Stored records:
▼
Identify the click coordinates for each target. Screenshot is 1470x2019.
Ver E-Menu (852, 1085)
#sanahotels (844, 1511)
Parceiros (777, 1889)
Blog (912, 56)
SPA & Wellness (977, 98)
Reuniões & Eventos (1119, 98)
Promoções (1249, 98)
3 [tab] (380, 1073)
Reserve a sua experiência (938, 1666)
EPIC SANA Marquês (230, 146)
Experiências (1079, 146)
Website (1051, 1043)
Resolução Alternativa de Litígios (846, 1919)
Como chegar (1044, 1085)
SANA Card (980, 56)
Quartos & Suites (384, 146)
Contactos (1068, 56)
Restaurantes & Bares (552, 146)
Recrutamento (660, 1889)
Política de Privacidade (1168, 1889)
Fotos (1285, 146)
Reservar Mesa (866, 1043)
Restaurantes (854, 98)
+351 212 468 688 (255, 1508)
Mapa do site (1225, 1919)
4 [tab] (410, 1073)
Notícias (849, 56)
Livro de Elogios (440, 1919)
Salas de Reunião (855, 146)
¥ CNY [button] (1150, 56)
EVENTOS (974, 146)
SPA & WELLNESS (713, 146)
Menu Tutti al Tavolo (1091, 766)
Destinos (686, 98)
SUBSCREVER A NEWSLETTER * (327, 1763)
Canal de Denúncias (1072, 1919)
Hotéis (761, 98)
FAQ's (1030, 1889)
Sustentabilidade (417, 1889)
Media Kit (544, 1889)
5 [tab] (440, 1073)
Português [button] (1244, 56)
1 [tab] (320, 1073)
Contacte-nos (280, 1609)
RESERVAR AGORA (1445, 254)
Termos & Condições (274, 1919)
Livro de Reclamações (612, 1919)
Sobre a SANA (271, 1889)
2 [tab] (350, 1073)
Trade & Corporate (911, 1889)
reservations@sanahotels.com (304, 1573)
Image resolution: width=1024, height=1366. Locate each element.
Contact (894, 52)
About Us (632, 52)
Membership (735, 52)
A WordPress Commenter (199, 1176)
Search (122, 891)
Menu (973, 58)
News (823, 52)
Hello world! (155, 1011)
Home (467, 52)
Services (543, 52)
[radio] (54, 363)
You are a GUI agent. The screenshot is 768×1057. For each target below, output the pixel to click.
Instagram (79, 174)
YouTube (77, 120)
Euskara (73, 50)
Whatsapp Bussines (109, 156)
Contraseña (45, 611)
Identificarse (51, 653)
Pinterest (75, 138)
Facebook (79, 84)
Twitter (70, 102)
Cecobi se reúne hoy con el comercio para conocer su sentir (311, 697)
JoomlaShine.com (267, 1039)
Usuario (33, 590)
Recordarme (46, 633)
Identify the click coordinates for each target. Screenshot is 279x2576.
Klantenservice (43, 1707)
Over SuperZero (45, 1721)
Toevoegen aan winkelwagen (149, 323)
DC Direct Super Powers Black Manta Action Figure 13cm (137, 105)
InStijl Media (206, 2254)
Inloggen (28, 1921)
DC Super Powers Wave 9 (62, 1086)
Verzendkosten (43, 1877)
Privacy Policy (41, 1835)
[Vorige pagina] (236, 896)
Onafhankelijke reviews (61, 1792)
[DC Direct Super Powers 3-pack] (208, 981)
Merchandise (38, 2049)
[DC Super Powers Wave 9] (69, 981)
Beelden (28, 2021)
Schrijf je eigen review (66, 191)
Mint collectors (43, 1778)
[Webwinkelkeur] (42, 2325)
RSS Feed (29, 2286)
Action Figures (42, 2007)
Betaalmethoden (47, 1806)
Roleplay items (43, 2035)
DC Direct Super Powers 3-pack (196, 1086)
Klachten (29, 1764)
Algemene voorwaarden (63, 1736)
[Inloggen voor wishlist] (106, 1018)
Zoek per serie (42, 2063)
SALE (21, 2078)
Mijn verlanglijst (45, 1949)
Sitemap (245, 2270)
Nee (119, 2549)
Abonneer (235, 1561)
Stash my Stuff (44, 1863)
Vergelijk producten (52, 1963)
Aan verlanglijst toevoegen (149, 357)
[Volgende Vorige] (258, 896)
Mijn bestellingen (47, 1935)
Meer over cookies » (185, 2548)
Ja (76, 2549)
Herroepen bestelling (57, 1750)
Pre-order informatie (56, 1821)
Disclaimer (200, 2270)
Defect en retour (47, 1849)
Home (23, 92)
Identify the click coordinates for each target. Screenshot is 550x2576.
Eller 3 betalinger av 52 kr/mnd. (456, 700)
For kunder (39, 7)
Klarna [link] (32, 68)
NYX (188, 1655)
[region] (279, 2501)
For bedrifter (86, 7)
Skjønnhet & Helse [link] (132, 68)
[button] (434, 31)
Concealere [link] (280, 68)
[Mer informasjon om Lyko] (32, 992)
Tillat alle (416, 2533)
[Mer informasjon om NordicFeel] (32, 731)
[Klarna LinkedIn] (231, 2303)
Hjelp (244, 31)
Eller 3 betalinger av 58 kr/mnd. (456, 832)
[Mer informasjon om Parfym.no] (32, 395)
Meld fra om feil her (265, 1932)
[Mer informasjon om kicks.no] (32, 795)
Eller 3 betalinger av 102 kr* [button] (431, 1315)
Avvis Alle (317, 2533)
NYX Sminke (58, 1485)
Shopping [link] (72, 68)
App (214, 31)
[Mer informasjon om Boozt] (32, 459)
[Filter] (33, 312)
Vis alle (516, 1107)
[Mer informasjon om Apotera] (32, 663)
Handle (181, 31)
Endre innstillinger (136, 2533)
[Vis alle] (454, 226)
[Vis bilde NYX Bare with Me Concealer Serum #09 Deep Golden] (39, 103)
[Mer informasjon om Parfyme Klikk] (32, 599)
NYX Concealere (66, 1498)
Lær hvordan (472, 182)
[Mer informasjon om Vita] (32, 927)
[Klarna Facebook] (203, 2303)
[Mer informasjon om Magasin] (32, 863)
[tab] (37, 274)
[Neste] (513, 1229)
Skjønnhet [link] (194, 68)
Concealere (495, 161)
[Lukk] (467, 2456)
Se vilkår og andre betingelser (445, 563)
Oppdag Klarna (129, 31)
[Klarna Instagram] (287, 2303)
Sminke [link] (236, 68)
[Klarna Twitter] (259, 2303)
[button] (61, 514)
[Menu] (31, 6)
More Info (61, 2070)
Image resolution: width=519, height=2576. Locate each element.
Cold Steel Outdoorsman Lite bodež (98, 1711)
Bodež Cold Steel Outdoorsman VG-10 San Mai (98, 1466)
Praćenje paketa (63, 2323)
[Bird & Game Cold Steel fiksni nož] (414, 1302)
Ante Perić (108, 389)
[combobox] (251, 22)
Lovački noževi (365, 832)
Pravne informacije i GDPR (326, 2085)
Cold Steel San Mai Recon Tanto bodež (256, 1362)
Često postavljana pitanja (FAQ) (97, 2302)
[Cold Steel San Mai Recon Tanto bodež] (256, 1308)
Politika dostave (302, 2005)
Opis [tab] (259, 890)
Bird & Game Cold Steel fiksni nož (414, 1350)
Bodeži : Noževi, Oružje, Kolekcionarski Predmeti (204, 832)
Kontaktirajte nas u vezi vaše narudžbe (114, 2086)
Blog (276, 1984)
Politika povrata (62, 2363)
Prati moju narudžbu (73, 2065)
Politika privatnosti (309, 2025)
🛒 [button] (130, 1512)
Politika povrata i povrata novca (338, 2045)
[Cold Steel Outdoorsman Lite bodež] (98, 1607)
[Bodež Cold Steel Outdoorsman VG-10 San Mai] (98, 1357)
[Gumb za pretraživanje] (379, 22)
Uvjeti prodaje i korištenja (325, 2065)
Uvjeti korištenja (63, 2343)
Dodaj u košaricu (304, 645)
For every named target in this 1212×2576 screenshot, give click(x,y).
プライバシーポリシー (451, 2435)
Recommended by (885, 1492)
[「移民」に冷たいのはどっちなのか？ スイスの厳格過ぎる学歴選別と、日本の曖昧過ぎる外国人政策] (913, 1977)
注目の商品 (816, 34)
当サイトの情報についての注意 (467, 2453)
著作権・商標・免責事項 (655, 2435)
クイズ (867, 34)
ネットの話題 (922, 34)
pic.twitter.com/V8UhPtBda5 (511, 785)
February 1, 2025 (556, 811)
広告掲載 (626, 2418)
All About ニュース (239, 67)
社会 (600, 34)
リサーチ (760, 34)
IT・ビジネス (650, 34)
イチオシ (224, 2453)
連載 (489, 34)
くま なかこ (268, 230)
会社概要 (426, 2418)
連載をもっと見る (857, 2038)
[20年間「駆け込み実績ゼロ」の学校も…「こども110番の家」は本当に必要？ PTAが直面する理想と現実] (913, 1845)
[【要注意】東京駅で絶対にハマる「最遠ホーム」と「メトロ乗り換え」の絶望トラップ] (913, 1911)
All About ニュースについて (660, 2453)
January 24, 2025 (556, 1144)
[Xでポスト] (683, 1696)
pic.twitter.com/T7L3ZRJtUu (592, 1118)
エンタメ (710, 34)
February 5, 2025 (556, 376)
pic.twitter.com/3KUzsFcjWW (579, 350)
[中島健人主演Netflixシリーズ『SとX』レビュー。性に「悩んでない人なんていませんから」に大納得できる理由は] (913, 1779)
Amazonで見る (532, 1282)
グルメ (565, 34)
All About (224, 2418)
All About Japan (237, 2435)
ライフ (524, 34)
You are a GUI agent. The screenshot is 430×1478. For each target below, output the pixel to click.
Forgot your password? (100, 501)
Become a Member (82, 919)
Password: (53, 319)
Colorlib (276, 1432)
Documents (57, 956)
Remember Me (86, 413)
▲
Problem details: All lines above from the one with "Website (1051, 1043)" to the one with "SPA & WELLNESS (713, 146)", inclusive, should be copied exactly, and no other lines.

Answer section:
Website (1051, 1043)
Resolução Alternativa de Litígios (846, 1919)
Como chegar (1044, 1085)
SANA Card (980, 56)
Quartos & Suites (384, 146)
Contactos (1068, 56)
Restaurantes & Bares (552, 146)
Recrutamento (660, 1889)
Política de Privacidade (1168, 1889)
Fotos (1285, 146)
Reservar Mesa (866, 1043)
Restaurantes (854, 98)
+351 212 468 688 (255, 1508)
Mapa do site (1225, 1919)
4 [tab] (410, 1073)
Notícias (849, 56)
Livro de Elogios (440, 1919)
Salas de Reunião (855, 146)
¥ CNY [button] (1150, 56)
EVENTOS (974, 146)
SPA & WELLNESS (713, 146)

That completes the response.